Sakharov Prize nomination for Pussy Riot interferes with judiciary
MOSCOW, September 25 - RAPSI. The Members of European Parliament (MEPs) who plan to nominate Pussy Riot for the Sakharov Prize for Freedom of Thought are trying to interfere with Russia's judicial system, Foreign Ministry spokesperson Konstantin Dolgov said on Tuesday.
"We proceed from the fact that the decisions of independent judicial bodies, including Russia's, must be respected," he said.
Dolgov stressed that Moscow hopes the European Union will respect the memory of Andrei Sakharov, as well as the millions of Orthodox believers whose rights and feelings were infringed upon due to Pussy Riot's punk prayer.
On February 21, 2012, the five young women wearing brightly colored balaclavas stood at the altar of Moscow's Christ the Savior Cathedral and performed a protest song entitled, "Holy Sh*t." Shortly thereafter, an edited video of the performance that was uploaded to the Internet incited a public outcry.

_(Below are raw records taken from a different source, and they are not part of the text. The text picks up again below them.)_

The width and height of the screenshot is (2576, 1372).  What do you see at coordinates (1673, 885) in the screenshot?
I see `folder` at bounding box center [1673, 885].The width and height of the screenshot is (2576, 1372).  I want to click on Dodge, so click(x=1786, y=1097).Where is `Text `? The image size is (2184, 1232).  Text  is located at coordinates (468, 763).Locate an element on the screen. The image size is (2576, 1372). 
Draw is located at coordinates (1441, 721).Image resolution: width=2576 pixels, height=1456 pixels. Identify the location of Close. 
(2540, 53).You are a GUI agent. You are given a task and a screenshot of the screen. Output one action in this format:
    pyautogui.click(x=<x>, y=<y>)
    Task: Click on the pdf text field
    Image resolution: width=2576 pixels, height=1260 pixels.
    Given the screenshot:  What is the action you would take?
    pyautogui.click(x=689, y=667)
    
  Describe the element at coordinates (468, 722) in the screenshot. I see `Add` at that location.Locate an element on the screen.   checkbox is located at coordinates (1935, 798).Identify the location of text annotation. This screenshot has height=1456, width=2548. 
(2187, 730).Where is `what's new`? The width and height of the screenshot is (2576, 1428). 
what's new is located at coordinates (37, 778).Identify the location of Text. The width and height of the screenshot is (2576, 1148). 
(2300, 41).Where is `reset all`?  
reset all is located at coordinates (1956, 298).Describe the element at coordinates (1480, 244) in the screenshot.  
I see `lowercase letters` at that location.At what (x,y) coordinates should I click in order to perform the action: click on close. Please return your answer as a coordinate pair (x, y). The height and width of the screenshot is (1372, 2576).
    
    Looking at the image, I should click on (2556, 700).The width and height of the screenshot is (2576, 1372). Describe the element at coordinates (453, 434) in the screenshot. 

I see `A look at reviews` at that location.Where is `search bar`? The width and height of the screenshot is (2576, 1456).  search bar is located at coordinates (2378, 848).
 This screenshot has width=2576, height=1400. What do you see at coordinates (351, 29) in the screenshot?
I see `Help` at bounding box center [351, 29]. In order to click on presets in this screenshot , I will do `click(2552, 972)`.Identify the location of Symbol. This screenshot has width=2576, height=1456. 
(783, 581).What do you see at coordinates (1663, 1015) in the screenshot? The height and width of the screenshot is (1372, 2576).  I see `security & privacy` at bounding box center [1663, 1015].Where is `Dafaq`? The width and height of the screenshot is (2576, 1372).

Pussy Riot members Nadezhda Tolokonnikova, Maria Alyokhina and Yekaterina Samutsevich were convicted of disorderly conduct and sentenced on August 17 to two years in prison.
Pussy Riot was nominated for the award by German MEP Werner Schulz, who represents the Group of the Greens/European Free Alliance, and is a vice chair of the delegation to the EU-Russia Parliamentary Cooperation Committee.
The Sakharov Prize for Freedom of Thought is awarded to individuals and organizations that have made a special contribution to the protection of human rights.
The nominees are proposed by European parliamentary factions or groups of MEPs. They must gather no fewer than 40 signatures to support their candidate. Nelson Mandela and Soviet dissident Anatoly Marchenko, who died in a Soviet prison in 1988, were the first to win the prize. In 2011, a group of Arab Spring activists won. Winners receive a 50,000 Euro monetary award.